I did a little tweeking for you so the picture would display. Welcome to Tractor Forum by the way! :friends: :cheers:


----------



## jodyand

Nice shed and the price isn't bad neither:thumbsup:


----------



## ducati996

Was it ever finished? otherwise it makes a great sun shade/ rain shelter dosent it  :furious: 



Ducati


----------



## bontai Joe

Welcome to the forum! Looks like a real nice shed. Did you get plans from someplace, or is it your own design? Looks like metal siding? Was that cheaper than wood?


----------



## Ingersoll444

Thats a nice shed. I realy like the sepret workshop and tractor bay. Any more pictures of it?


----------



## Mecheng

Thanks for the pic help Chief. I could not get the function to work.

Yes the shed is completed and even survived a near brush with a tornado last Spring. the workshop has it's seperate doors. I used an old steel door from my house. There are two 6x9' doors to keep the tractor out of the weather. I'll post some more pics. But the one best shows the building intent.

I never built a steel sided shed before but I'm pretty sure the cost had to be less than wood. Being a remote landowner I was more interested in speed than cost. Also to my advantage, I purchased all the steel siding at a shop along the way to my farm. All custom cut to length and no extra cost. It really saved me time and money as there was no waste except for the angle cuts. At the time I purchased material it was $1.27 per foot, 38" wide. total cost of steel and trim was around $800. Now steel costs have gone up at least 30%.

I made CAD drawings showing hole locations, square diagonals and general layout.
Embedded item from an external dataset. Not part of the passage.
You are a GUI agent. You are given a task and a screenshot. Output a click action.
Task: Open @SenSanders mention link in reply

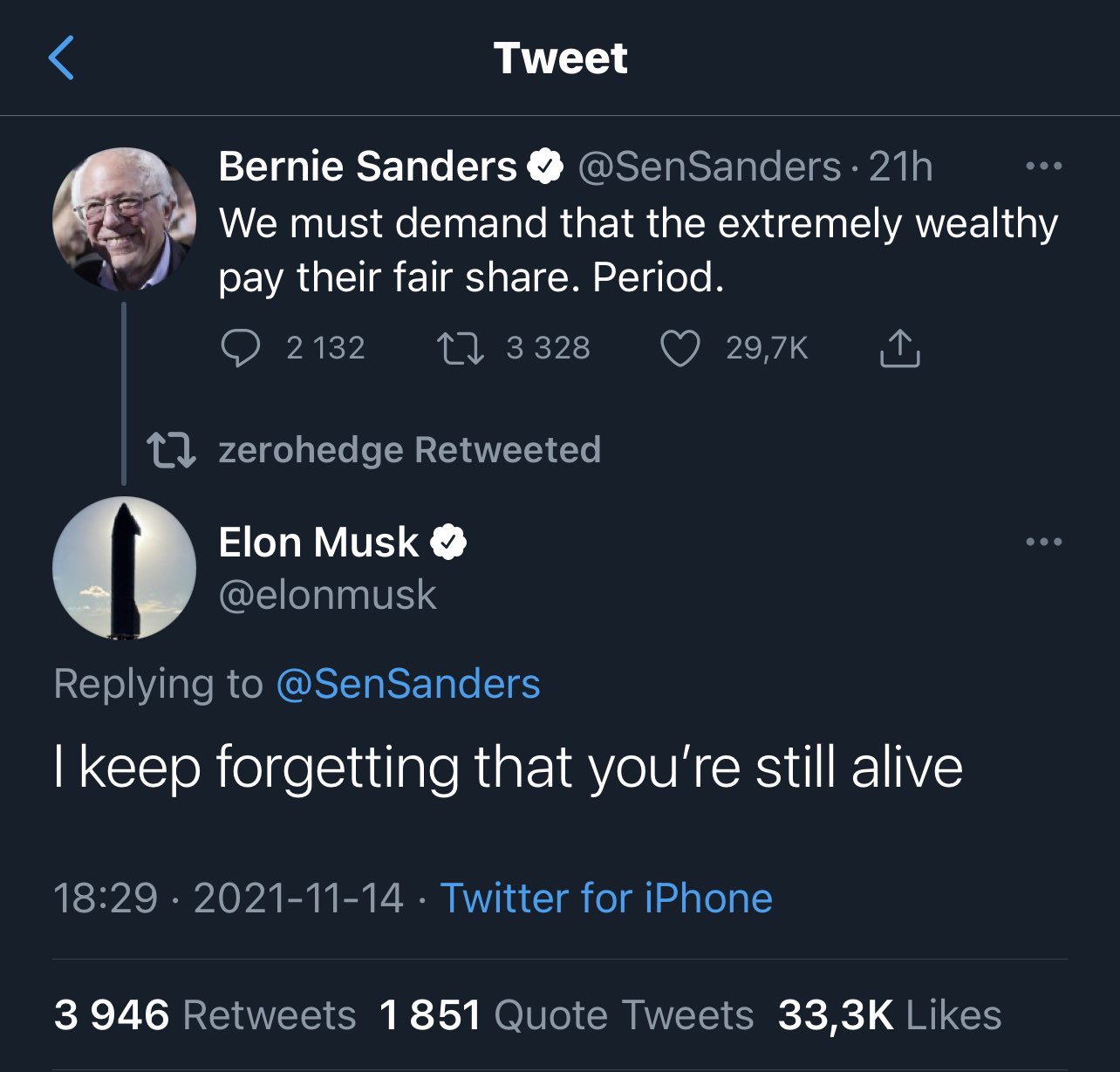408,683
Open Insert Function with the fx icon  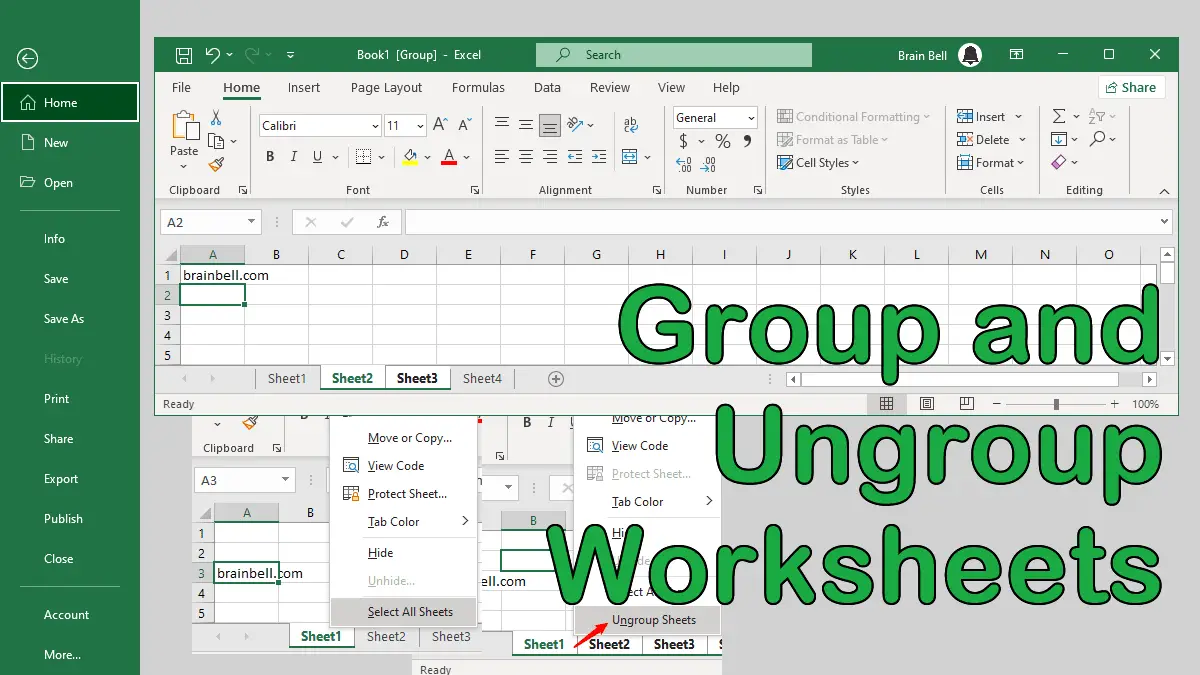pos(383,221)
Also have it in pdfs. An excel spreadsheet of the steel material requirements and costs. If interested send me an e-mail.


----------



## Mecheng

Here is inside the work workroom


----------



## Mecheng

And outside before I built the doors.


----------



## bontai Joe

Looks good!


----------



## catmando

A really neat looking shed. Did you design it all yourself, or get plans somewhere?


----------



## Ingersoll444

> _Originally posted by Keweenaw4310 _
> *Nice little tractor shed. I like it.
> 
> This time of year I start getting the itch to build something when the snow is gone.
> 
> I would love to build something this summer. Will have to see what I can fit in the budget. *


I hear ya. I get the same bug, and it starts this time of year. I like early spring to do stuff like that. Nice and cool, and you have some time becouse the grass, and garden are not in yet. Bugs dont boter you, and gives you a nice way to work off that cabin fevor.


----------



## Mecheng

Attached is a pic of a subsoiler I used to run some 100 Amp service entry wire to my shed. What you can't see is the conduit's 90 degree elbow at the bottom of the trench to help gently guide the cable. I first dug enough trench by hand to clear my cabin and start the cable about 15" deep. I ran the subsoiler a couple of times up and down the path to loosen the clay. The depth isn't to code but close enough for me. The process was slow as the cable had to be guided to prevent kinking as the tractor slowly moved forward.

Cable pulling


----------



## chrpmaster

That is a great set up you have for laying cable. Did it come set up to run the cable or did you just add the silver pipe in the picture onto your subsoiler? I need to lay some cable in the near future and am looking for a better way to do it than by hand:dazed: 

Also how heavy of cable did you run and what type cause it doesn't look like you are using conduit.


----------



## Chris

Very solid shed design there. Is that a custom design job or from existing plans? Kudos on the cable puller. I had access (from company) to a boring rig and ditch-witch, so my cabling on my property was pretty easy and I did place it all in conduit.

Thanks,
Andy


----------



## Mecheng

The pipe was simply some 1-1/4 electrical conduit bought cut to lenght from a local hardware store, plus a die cast zinc union and a pie of conduit with the 90 degree bend. The hardest part was securely straping it to the subsoiler. I made a couple of practice runs to make sure itwould not fall off. 

I didn't mention this but I welded a hook on the subsoiler to pull cable through. I got concerned about stretching and brearking the wire since it was spiraled vs sheathed. Figured it would be better to avoid the stress by threading it in the tube.

Even though my shop only requied 65 amp service I ran 100 amp mobile home wire suitable for underground burial. It only cost $.79 foot last year at Lowes. Was the cheapest way to go.


----------